Livestock and Grazing



Livestock includes domestic animals, such as sheep, cattle, and horses that are raised for commercial and private use. Grazing refers to feeding livestock on growing grass, pasturage, or rangeland. Public and private lands in Utah are used for livestock grazing.

Related resource topics for county planning include:

 

 


Map of Data

LAYER NAME TRANSLATION (alphabetical)
Allotments SGPresent= Forest Service grazing allotment with Sage Grouse present.
Allotments SGNotPresent= Forest Service grazing allotment with Sage Grouse not present.
Allotments CattlenotPresent= Forest Service grazing allotment with cattle not present.

Download mxd The ESRI mxd file of the services used to create the above map.


Resource Information

A 2008 study on livestock grazing in Utah drew these conclusions: [1]

  • The livestock industry has changed over time from sheep to cattle.
  • Relatively large reductions in the use of US Forest Service (USFS) and US Bureau of Land Management (BLM) lands for grazing have occurred over time.
  • Livestock producers with permits to graze public lands have larger operations than livestock producers without permits.
  • Livestock operators with grazing permits generally have been owned by the same family for more than one generation, and they intend to keep this a family operation in the future.
  • Livestock producers view legal proceedings as the biggest threat to the use of public lands by livestock.
  • Most livestock producers believe that livestock grazing has a positive impact on the reduction of fires and basically neutral impact on other uses.
  • The value of grazing permits varies widely within the state.
  • Livestock production is a relatively important segment of the economy in some counties and regions of Utah.
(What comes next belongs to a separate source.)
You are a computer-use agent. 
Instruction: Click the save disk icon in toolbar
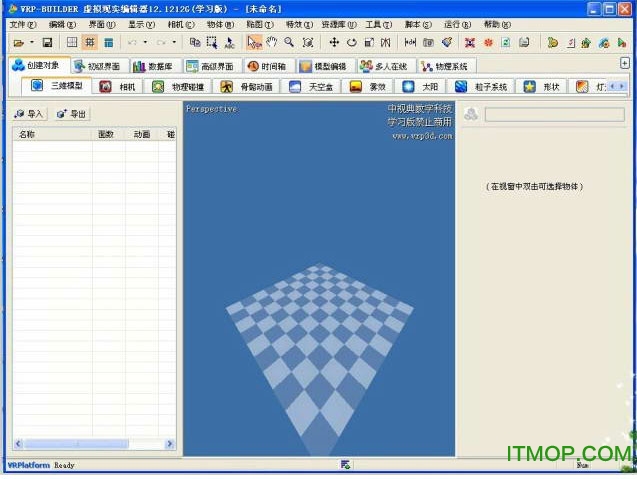pyautogui.click(x=46, y=43)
This is especially true in some of the most rural counties.


Best Management Practices

Best management practices (BMPs) can be used as effective vehicles for working toward achievement of desired future conditions. Good management of livestock grazing seeks to match the following variables to ensure long-term sustainability of the resource:

  • Proper type and number of animals,
  • Proper season for grazing in an area,
  • Proper length of time, and
  • Proper amount of rest following grazing.

Collectively, these variables should be addressed in a grazing plan or system. There are a number of grazing systems that are used. The key is to match the system to the setting and then to properly manage livestock. Examples of common grazing systems are season long, pasture rotation, high-intensity short-duration, deferred pasture rotation, or time-controlled.

These steps will help in the development of a county livestock grazing management plan.

  • Identify how much rangeland is available in the county by ownership, BLM, USFS, or private.
  • Identify which rangeland areas are in excellent, good, and poor condition, or where other limitations and concerns may exist.
  • Identify seasonal timing and carrying capacity of the land to be used for grazing (currently permitted numbers and range data can be used to determine if standards are being met under the current grazing management).
  • Consider the need or expected grazing use, the number of livestock that ranchers will want to graze on the land.
  • Identify areas where rangeland conditions can be improved to increase livestock productivity and resource protection (site potential or limitations).
  • Create a plan that allows flexibility to match livestock use to rangeland capabilities, remembering that public lands must be managed for multiple uses.

The Grazing Allotment data and the Grazing Permit data can be used to locate areas of the county that currently are grazed. The Annual Precipitation data can be used to identify areas that are likely to produce more or less forage.

Desired Future Conditions

An important aspect of resource management plans is to identify desired future conditions. Those conditions may be associated with overcoming an existing shortfall or bottleneck, or with mitigating for anticipated conditions that would affect the sustainability of livestock production. The desired future conditions may apply to short-term (13 years) or long-term (4+ years) timeframes. Desired future conditions typically apply to broader issues, rather than specific plans or implementation strategies. For example, a potential desired future condition regarding livestock production may be to achieve flexibility in grazing permitting that allows for adjustments in response to changing climatic and biological conditions. The implementation strategy in having greater flexibility in permitting may be working with agencies to allow the flexibility in permit terms and conditions (e.g., on/off dates, number of livestock, number of authorized animal unit months [AUM]s).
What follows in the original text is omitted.